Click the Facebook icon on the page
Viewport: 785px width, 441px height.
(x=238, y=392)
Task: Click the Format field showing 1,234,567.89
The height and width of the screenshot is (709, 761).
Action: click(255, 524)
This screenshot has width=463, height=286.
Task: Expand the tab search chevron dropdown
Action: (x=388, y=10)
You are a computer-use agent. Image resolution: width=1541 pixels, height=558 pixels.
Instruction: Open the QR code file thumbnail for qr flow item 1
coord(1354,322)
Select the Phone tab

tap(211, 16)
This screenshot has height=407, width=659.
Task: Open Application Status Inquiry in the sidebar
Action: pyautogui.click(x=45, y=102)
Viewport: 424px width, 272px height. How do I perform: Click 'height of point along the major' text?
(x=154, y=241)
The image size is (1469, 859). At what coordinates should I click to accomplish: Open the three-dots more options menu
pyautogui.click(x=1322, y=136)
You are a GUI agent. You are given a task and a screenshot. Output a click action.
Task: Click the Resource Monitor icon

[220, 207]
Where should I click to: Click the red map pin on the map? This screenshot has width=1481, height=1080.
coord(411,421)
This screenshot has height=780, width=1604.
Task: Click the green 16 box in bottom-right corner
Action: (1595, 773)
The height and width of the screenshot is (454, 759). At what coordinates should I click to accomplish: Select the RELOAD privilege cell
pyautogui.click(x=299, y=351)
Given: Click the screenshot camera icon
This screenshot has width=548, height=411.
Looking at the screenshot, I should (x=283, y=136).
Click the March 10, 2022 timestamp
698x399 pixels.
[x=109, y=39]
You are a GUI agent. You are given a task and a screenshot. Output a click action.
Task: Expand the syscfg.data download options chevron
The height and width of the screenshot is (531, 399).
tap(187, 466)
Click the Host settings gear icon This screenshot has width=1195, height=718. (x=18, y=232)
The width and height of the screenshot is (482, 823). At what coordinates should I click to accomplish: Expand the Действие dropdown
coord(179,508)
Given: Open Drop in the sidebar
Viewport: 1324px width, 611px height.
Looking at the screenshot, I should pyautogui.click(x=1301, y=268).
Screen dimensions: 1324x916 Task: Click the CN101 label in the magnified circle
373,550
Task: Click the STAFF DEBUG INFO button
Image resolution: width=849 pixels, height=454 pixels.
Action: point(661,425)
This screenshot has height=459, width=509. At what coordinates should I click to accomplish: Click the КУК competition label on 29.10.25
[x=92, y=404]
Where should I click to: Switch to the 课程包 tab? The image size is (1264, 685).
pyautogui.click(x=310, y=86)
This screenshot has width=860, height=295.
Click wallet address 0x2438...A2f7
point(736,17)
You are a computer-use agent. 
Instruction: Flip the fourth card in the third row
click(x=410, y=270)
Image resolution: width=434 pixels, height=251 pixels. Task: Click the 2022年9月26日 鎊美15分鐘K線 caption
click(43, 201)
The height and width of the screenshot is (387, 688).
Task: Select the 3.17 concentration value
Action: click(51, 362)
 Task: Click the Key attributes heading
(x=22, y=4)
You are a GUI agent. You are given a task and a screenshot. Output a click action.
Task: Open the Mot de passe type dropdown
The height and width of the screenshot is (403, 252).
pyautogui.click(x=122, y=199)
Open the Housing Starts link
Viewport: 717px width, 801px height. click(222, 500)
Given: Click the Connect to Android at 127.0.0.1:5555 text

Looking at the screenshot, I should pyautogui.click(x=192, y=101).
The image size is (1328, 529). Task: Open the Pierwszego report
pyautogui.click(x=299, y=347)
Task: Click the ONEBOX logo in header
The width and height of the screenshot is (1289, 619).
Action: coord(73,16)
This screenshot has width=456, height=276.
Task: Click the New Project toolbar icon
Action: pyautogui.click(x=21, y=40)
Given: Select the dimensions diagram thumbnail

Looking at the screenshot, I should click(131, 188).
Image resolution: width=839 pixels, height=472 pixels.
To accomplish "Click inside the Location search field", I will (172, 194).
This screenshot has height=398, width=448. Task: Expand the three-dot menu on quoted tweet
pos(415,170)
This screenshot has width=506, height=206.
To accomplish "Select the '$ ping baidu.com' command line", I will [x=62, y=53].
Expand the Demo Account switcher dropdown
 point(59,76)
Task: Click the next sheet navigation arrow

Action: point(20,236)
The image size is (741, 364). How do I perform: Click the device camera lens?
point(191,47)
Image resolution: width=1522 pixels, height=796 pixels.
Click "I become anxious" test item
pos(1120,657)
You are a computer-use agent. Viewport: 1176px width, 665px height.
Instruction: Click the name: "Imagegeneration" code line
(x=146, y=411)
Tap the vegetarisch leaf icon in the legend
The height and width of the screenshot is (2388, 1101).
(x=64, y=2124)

================

■ **What is needed**:
Rewrite the records from the line containing "This screenshot has width=506, height=206." through the line containing "Action: point(20,236)" as a numbered list, skipping any blank lines.

■ **Task output**:
1. This screenshot has width=506, height=206.
2. To accomplish "Select the '$ ping baidu.com' command line", I will [x=62, y=53].
3. Expand the Demo Account switcher dropdown
4.  point(59,76)
5. Task: Click the next sheet navigation arrow
6. Action: point(20,236)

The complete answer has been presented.